VIII. This Agreement shall be subject to termination in the absolute discretion of the Managers, by notice given to the Company, if prior to the Closing Date (i) trading in securities generally on the New York Stock Exchange shall have been suspended or materially limited or trading in any of the Company’s securities on the New York Stock Exchange shall have been suspended or materially limited, (ii) a general moratorium on commercial banking activities in New York shall have been declared by either Federal or New York State authorities or a material disruption in commercial banking or securities settlement or clearance services in the United States has occurred or (iii) there shall have occurred any material outbreak or escalation of hostilities or other calamity or crisis or changes in financial, political or economic conditions in the United States or elsewhere, the effect of which on the financial markets of the United States is such as to make it, in the judgment of the Managers, impracticable to market the Offered Securities.

 

IX. If, on the Closing Date, any one or more of the Underwriters shall fail or refuse to purchase Offered Securities which it or they have agreed to purchase hereunder, and the aggregate principal amount of Offered Securities which such defaulting Underwriter or Underwriters agreed but failed or refused to purchase is not more than one-tenth of the aggregate principal amount of the Offered Securities to be purchased, each non-defaulting Underwriter shall be obligated severally in the proportion which the principal amount of Offered Securities set forth opposite its name in the Underwriting Agreement pursuant to which the Offered Securities are being purchased bears to the aggregate principal of Offered Securities set forth opposite the names of all such non-defaulting Underwriters, or in such other proportions as the Managers may specify, to purchase the Offered Securities which such defaulting Underwriter or Underwriters agreed but failed or refused to purchase; provided, however, that in no event shall the principal amount of Offered Securities which any Underwriter has agreed to purchase pursuant to such Underwriting Agreement be increased pursuant to this Article IX by an amount in excess of one-ninth of such principal amount of Offered Securities without the written consent of such Underwriter.

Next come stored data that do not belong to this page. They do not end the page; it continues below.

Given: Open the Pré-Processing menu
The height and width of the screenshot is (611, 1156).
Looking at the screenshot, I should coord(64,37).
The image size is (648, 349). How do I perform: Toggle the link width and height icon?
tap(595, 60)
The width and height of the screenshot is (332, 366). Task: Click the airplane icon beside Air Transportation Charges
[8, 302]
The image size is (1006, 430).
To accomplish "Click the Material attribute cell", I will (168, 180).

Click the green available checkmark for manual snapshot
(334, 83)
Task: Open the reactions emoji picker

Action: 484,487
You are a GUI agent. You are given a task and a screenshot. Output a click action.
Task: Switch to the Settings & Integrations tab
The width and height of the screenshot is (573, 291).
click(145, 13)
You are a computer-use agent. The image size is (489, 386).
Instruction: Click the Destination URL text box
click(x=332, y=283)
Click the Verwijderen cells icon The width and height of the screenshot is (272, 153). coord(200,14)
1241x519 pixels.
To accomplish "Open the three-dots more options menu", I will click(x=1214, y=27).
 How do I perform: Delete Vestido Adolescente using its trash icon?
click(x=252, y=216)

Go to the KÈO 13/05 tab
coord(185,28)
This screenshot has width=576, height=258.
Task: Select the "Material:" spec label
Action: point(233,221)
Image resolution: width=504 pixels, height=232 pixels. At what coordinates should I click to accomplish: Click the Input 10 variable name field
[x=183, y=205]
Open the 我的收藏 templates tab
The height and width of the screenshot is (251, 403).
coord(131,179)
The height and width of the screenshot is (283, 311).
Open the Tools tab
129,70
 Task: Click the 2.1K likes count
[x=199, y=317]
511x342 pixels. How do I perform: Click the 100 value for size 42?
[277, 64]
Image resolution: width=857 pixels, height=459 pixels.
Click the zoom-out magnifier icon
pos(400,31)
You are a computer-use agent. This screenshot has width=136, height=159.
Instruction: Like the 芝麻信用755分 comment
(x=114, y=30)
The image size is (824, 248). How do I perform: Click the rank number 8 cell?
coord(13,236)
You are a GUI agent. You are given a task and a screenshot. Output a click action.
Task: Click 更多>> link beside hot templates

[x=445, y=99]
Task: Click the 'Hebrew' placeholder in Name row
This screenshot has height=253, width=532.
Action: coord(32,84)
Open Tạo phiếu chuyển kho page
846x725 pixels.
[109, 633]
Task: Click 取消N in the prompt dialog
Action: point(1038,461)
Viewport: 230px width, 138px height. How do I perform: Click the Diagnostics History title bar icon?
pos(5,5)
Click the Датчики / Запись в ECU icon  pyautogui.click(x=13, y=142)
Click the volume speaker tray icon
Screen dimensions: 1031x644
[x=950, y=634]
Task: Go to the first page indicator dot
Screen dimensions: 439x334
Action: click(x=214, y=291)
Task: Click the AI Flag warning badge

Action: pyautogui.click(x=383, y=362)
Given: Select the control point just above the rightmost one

If, on the Closing Date, any Underwriter or Underwriters shall fail or refuse to purchase Offered Securities and the aggregate principal amount of Offered Securities with respect to which such default occurs is more than one-tenth of the aggregate principal amount of Offered Securities to be purchased, and arrangements satisfactory to the Managers and the Company for the purchase of such Offered Securities are not made within 36 hours after such default, this Agreement will terminate without liability on the part of any non-defaulting Underwriter or the Company. In any such case the non-defaulting Underwriters shall have the right to postpone the Closing Date, but in no event for longer than seven days, in order that the required changes, if any, in the Registration Statement and in the Prospectus or in any other documents or arrangements may be effected. Any action taken under this paragraph shall not relieve any

 

9


 

defaulting Underwriter from liability in respect of any default of such Underwriter under this Agreement.

 

If this Agreement shall be terminated by the Underwriters or any of them, because of any failure or refusal on the part of the Company to comply with the terms or to fulfill any of the conditions of this Agreement or if for any reason the Company shall be unable to perform its obligations under this Agreement, the Company will reimburse the Underwriters or such Underwriters as have so terminated this Agreement, with respect to themselves, severally, for all out-of-pocket expenses (including the fees and disbursements of their counsel) reasonably incurred by such Underwriters in connection with the Offered Securities.

 

This Agreement may be signed in any number of counterparts, each of which shall be an original, with the same effect as if the signatures thereto and hereto were upon the same instrument.

 

This Agreement shall be governed by and construed in accordance with the internal laws of the State of New York (without giving effect to the principles of choice of law).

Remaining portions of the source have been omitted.